Being a dealer in antiquities today is a very different prospect to that of 50 years ago.
When Charles Ede sold his companies, the Folio Society and Folio Fine Art, to open his own gallery dealing in antiquities at 37 Brook Street in Mayfair, London, in 1971, there was nowhere near the scrutiny that exists today, with media reports of the black market in looted objects sullying the legitimate trade too, dealers say.
Ede was a diligent record-keeper, and the gallery, which has been under the control of director Charis Tyndall and managing director Martin Clist since 2014, still has stock books dating back to the 1960s, recording all of the 30,000-plus works of art it has sold over five decades. “It wasn't until 1998 that we actually started using Excel," Tyndall says.
This week, the gallery marks its 50th anniversary with an exhibition of Greek Black Glaze pottery (12-29 October at 1 Three Kings' Yard, London). In the introduction to the catalogue, Charles Ede's son Jamie—who started working for his father in 1974 after an “inglorious stint” in the army—recounts how his father's interest in antiquities began: “In the spring of 1959 my father was walking down Cecil Court and saw an attractive pottery dish in the window of a dealer, marked ‘Roman terra-sigillata bowl, 1st century AD, 15/-’ (fifteen shillings in pre-decimal currency; 75p today). The shopkeeper was most indignant when asked if it was a copy, replying that all his antiquities were genuine.”
Over Zoom, Tyndall tells how Jamie’s first day working for his father nearly ended in disaster: “He nearly got fired on his very first day, because he went to buy cigarettes on his way and arrived about an hour and a half late. His father said, ‘you do that again, and you're out of here’.” He did not, and they ended up working together until Charles’s death in 2002.

EXERCISE:
Answer these questions from the article on the Charles Ede gallery:
1. At what address did Charles Ede open his gallery in 1971?
2. In what year did the gallery start using Excel?
3. Why did Jamie nearly get fired on his first day?
The records have no connection to the article on the Charles Ede gallery.

DATA LINES:
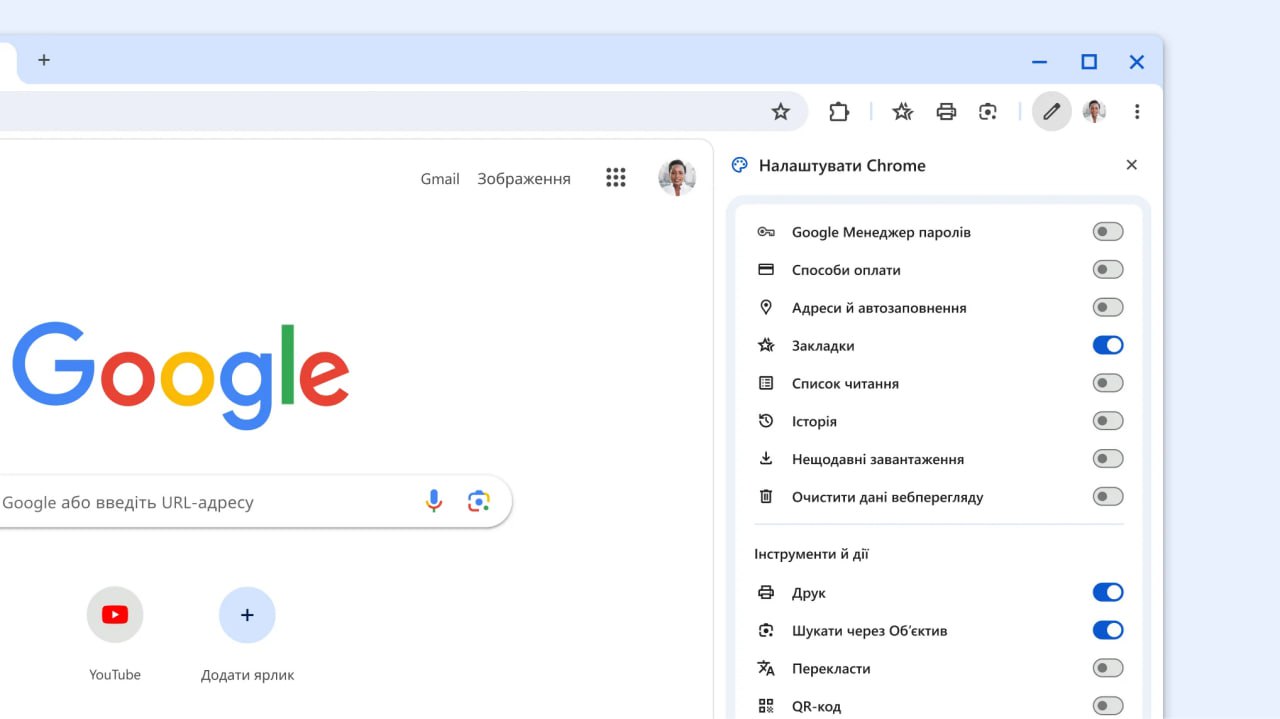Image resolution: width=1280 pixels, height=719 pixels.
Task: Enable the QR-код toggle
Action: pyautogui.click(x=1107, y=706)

==

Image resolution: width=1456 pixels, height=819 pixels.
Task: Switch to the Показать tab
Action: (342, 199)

--

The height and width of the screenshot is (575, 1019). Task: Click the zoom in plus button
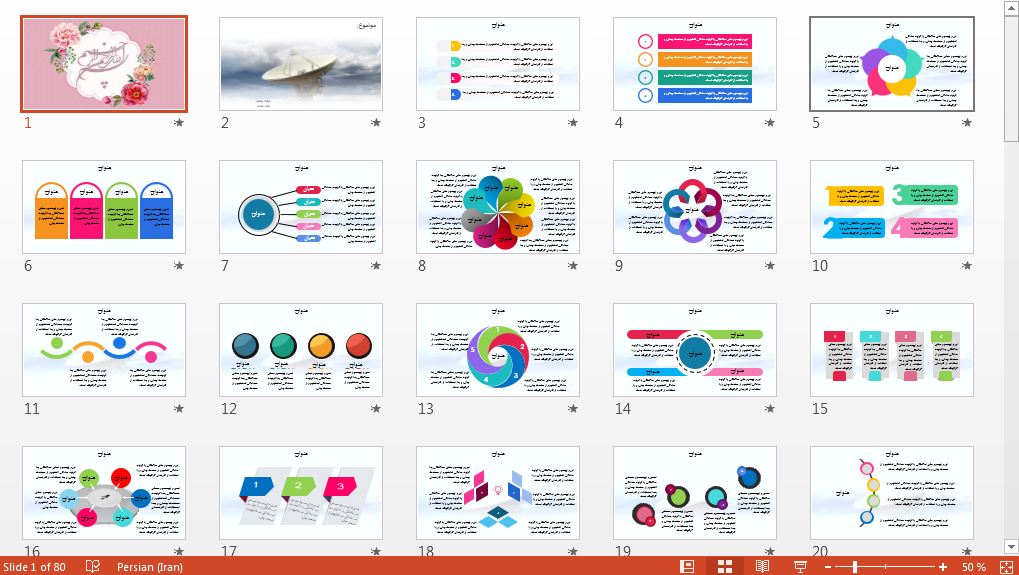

PROBLEM SOLUTION:
1. 37 Brook Street in Mayfair, London.
2. 1998.
3. He went to buy cigarettes on the way and arrived about an hour and a half late.